Life Inside A Tea Bag –8-1-10.

A funny thing happened on my way through the emails, yesterday. I had delivered a scathing assessment of Glenn Beck with admonishment to his ga-ga worshippers. One respondent threw me a blanket accusation of being a hate-filled liberal. Liberals, he says, typically flaunt their intellect to demean poor or righteously rich, conservative Tea Party folks as if they were dull and ill-informed. Tea baggers are not ill-informed, they notice facts very selectively. It’s part of having narrow views. Some things we need for them to see just can’t get looked at by them. It’s worse than having a blind left eye.
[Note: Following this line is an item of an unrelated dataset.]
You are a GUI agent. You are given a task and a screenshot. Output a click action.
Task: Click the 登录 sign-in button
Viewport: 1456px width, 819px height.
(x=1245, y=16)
He claims he’s a conservative. He thinks liberals hate conservatives. Liberals are self-styled intellectuals, phony as hell. He feels they hate honest conservatives. He gets hurt by their unfair attacks and arguments over what, to him, is perfectly clear. I should have told him that, for him, “liberal” is a bad word like “socialism” because he doesn’t understand the meanings of “illiberal “ or “anti-social” and their effects. For him, generosity is charitable and he’s not inclined to give or receive “charity” in any form. (Oh, he may give something at the office every year.) Of course, he expects everyone to exercise tactful silence about his peculiar limitations. Taxation is robbery, right?

Even Ben Franklin would have lifted an eyebrow over this guy’s hard-core, billiard ball-like, “Individualist” view of personal and civic life. Jefferson would have winced away from his anti-mental, simplistic, maxim-based and unquestioning shortness of thought. For instance, he says on raising kids, “It doesn’t take a village, it takes a good parent.” Not mentioning maybe both parents and relatives could be involved, he won’t see it can take both a family and a nurturing community with supervised playgrounds and activities. Why no place for concerned friends and neighbors? Each gives balance and makes up for shortcomings of the others. Oh, well. Two-valued, one-step logic. Stopped brain-work. Inability to take the next step back and review options that open a way out of the frame he’s let himself stay painted into, on many subjects.

He’s a man alone in his castle sending a few thin signals to other castles. Never mind the serfs struggling to supply his noble needs from broad fields or the artisans making shoes and dishes in town. He buys their product with what they pay him for his protective services, though their work will all be obsolete by next year due to automation. They can starve while computerized factories get built overseas. Castle-minded folks never really saw others out there, anyway, but if there were any, they should have planned their lives better so as to end up inside a castle full of tough fighters with nobody left outside to feed them. Food can be flown in from India.

He’s not good with fresh metaphor. This will bounce off as totally irrelevant to him. Even if he were able to apply its lessons, he wouldn’t try.